Foi quando largou a faculdade.

Porra, era sua formatura e aquilo ainda a perseguia.

— Agora você não vai fugir de mim!

O grito ecoou pelos azulejos. Daiara se pôs em posição de combate, as unhas prontas para rasgar e matar. Na porta, Vitória sacudiu aquela bolsa com formato de besouro.

— Cacete, garota, quer me matar do coração?

— Toda hora alguém atrapalha a gente — disse a menina. — Agora só tem eu e você aqui.

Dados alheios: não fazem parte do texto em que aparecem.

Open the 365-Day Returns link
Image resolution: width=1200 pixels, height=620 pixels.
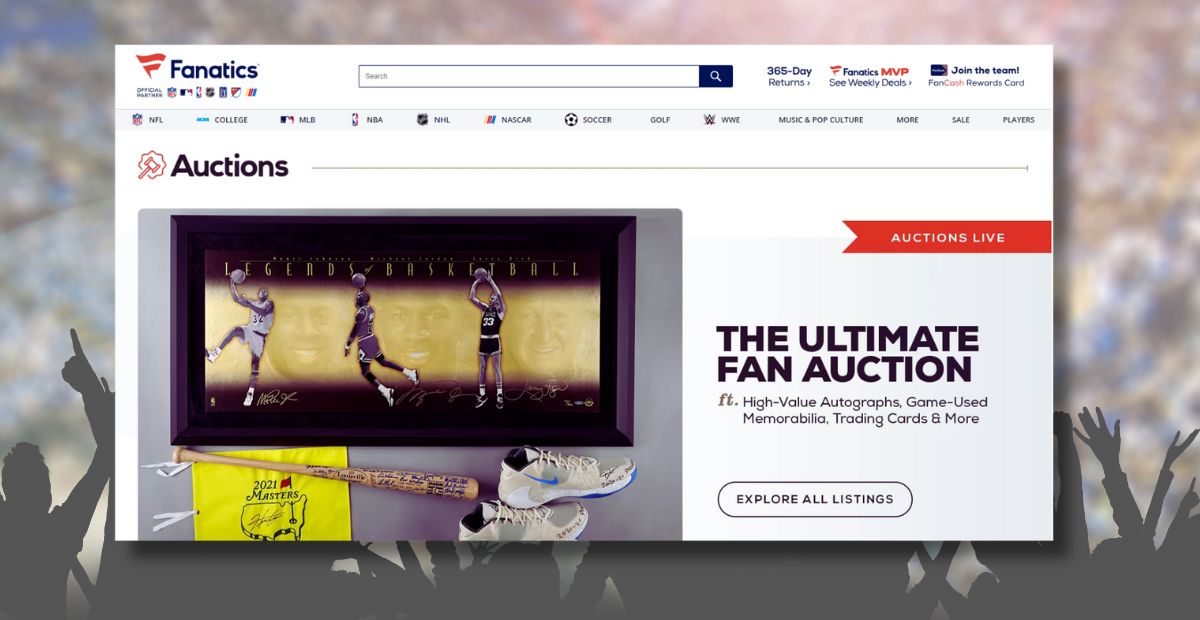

Ela remexeu nas entranhas do inseto de pelúcia. Arrancou dali um envelope pintado de verde limão e o estendeu para Daiara.

— Ah, esse é o meu presente?

Vitória confirmou, o sorriso ocupando metade do rosto. O papel do envelope estava úmido com tinta de canetinha. Os dedos de Daiara mancharam ao primeiro toque.

— Você fez sozinha, né?

Outra confirmação orgulhosa.

Uma cartinha mal dobrada estava no meio daquela geleca. As letras eram grandes, tremidas e coloridas.

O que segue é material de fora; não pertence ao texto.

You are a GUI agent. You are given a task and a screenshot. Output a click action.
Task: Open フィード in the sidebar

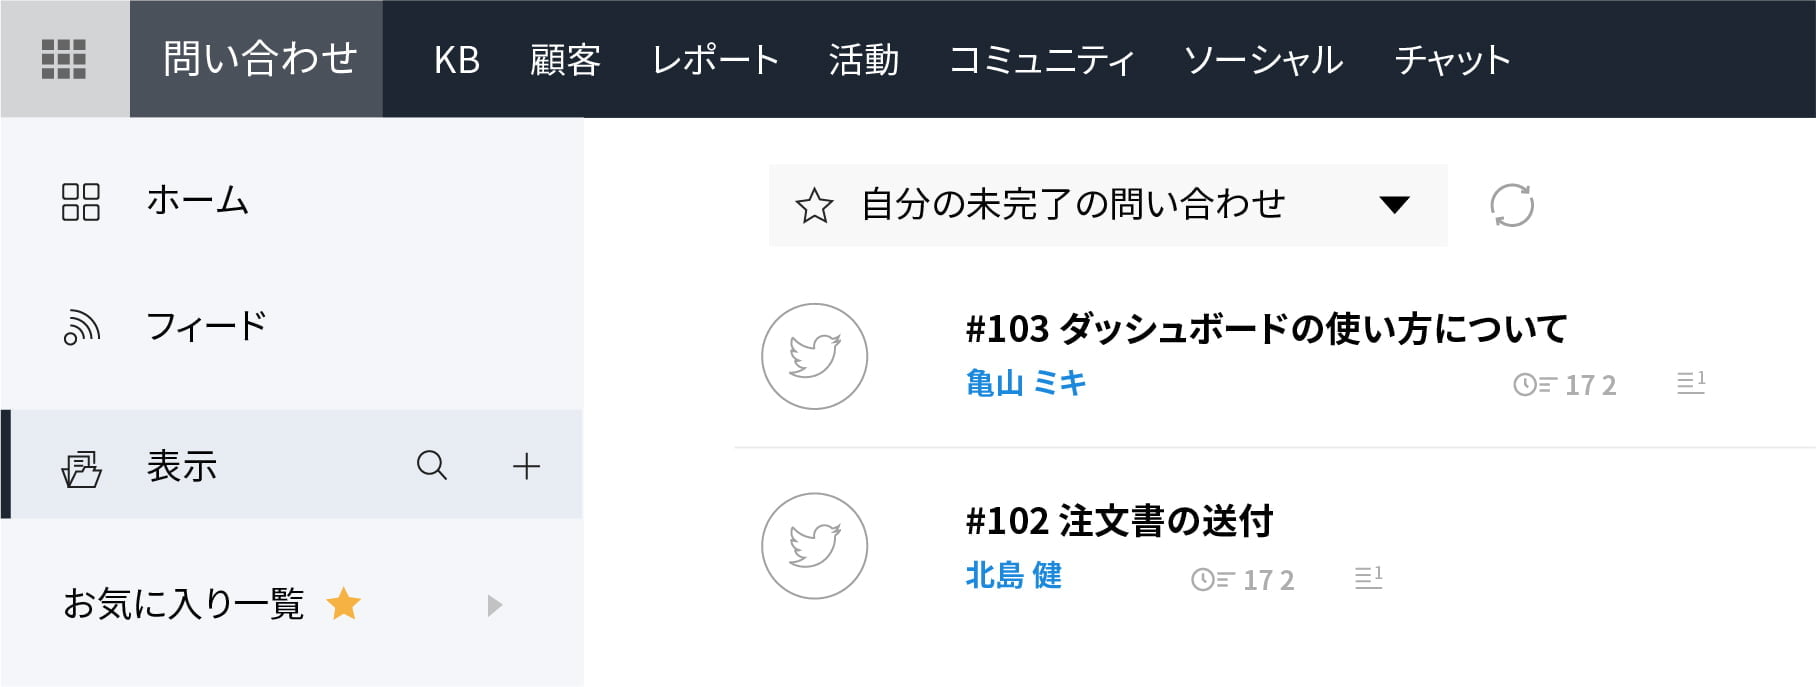pos(206,326)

— Para minha tia — leu. — Dançarina, amiga... isperta? — Seus olhos deslizaram até o fim da folha. Eu te amo. Vitória.

No mesmo segundo, seu celular vibrou sobre a pia.

Era meia-noite.

Engraçado, não doeu.

— Você gostou? — perguntou Vitória.

Daiara soltou uma risada.

— Eu amei.

A menina correu para os seus braços e a abraçou com força. Era uma ótima forma de começar aquele dia.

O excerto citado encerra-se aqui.